BEGIN

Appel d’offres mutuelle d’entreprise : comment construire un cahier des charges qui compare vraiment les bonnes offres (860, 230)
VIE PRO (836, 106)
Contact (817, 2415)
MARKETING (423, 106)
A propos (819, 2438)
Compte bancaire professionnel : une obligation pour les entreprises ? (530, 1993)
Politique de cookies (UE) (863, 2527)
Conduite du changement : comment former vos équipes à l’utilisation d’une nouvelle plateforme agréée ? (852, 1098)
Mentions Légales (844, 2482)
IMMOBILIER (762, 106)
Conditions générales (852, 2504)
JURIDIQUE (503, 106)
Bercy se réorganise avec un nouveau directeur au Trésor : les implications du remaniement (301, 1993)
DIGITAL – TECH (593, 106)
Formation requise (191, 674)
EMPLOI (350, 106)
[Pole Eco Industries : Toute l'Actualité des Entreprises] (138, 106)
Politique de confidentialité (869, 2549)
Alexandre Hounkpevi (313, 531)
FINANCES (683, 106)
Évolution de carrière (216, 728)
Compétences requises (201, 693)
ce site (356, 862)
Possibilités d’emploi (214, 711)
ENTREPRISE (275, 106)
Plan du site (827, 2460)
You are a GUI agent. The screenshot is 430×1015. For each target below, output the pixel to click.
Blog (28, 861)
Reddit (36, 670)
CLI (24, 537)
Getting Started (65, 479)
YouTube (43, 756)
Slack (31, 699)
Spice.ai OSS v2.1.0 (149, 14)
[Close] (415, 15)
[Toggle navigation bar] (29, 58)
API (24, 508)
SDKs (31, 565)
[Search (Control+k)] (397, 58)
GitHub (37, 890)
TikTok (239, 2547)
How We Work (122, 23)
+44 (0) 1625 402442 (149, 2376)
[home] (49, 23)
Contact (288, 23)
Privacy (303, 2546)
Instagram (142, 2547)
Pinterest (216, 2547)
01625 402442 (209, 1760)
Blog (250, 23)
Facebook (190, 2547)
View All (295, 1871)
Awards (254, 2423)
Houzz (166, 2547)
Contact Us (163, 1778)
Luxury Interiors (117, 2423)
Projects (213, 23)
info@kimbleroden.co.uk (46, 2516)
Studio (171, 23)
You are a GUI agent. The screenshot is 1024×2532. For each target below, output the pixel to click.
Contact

END

- TASK -
Using the data above, return every line that contains the string "click".

- TASK RESULT -
You are a GUI agent. The screenshot is 430×1015. For each target below, output the pixel to click.
You are a GUI agent. The screenshot is 1024×2532. For each target below, output the pixel to click.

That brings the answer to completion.